The room was filled with the soft thumping sounds of sewing machines. And behind every machine is a young woman or man, hunched over mounds of fabric.
These youth are volunteering to produce face masks for COVID-19 front liners in Datu Odin Sinsuat, Maguindanao.
They are students of the Alternative Learning System (ALS), a government program which helps out-of-school youth continue their education regardless of their personal life circumstances.
Since Plan International believes in the power of inclusive education, we are supporting the ALS program. It is especially helpful for Filipinos who cannot physically go to school on a daily basis — for various reasons: illnesses or disability, financial problems, the need to work, the need to take care of children, or living too faraway from schools.

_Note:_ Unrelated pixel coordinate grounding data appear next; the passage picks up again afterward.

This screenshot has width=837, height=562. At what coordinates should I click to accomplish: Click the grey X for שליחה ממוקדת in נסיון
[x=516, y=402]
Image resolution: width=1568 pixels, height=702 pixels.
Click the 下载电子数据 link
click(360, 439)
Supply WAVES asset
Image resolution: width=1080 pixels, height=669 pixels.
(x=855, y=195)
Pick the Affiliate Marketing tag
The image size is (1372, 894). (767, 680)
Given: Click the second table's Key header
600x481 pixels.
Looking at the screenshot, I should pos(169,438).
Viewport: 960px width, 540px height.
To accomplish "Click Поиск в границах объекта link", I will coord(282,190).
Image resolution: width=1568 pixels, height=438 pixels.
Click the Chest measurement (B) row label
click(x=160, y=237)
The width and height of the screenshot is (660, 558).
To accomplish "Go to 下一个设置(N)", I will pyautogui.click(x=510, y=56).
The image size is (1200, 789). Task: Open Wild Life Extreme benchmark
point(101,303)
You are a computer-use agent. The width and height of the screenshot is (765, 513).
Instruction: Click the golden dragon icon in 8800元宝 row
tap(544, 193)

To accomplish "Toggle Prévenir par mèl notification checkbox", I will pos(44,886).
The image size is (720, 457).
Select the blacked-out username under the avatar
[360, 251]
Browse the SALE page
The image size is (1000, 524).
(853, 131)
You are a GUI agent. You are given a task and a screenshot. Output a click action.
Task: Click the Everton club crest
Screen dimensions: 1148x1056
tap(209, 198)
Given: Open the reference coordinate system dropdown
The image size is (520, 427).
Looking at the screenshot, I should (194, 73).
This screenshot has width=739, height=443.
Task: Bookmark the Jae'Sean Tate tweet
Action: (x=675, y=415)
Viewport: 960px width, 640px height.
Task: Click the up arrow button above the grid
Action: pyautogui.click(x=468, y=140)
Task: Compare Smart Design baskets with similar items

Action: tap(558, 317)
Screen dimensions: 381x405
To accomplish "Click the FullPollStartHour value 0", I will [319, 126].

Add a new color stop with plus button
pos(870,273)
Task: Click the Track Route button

These ALS students are trained by Plan International’s Reach Mindanao Project — under our Youth Economic Empowerment Program — which support skills development, gender equality, and equal access to education.
“We volunteered to sew face masks for our front liners because stocks are running out,” said Racma Unting, an ALS teacher who initiated the activity together with her students.
“Healthcare workers and other front liners are putting their own lives at risk for the sake of our community,” Unting continued. “That’s why we wanted to help them in any way possible.”
As of April, these youth volunteers have produced thousands of face masks, all to be donated to front liners.
On some days, entrepreneurs visit the volunteers, asking them to work for them instead. “You can make more money if you work for me, selling these face masks for a good price,” the volunteers were told.
But the volunteers always refused.
“We never accepted the offer because we wanted to help the front liners even in our own small ways,” said Morsid, a young volunteer.
“In times of crisis, it’s more important to help one another than to make profits,” he added.
This initiative was supported by the local government as well.
Amid all the challenges we are currently facing, it feels great to see young people united in our collective fight against the COVID-19 pandemic.
In these trying times, we should not only look after ourselves and our loved ones, but also our entire community and the people around us.
Just remember that every small act of kindness goes a long way.
Let us not lose our faith in humanity. Let us not lose hope.
*** Lady Nissa Agustin is a community development facilitator for the Reach Mindanao Project. Funded by Reach Out To Asia (ROTA), the project empowers the youth of Maguindanao, ages 14 to 25, through education.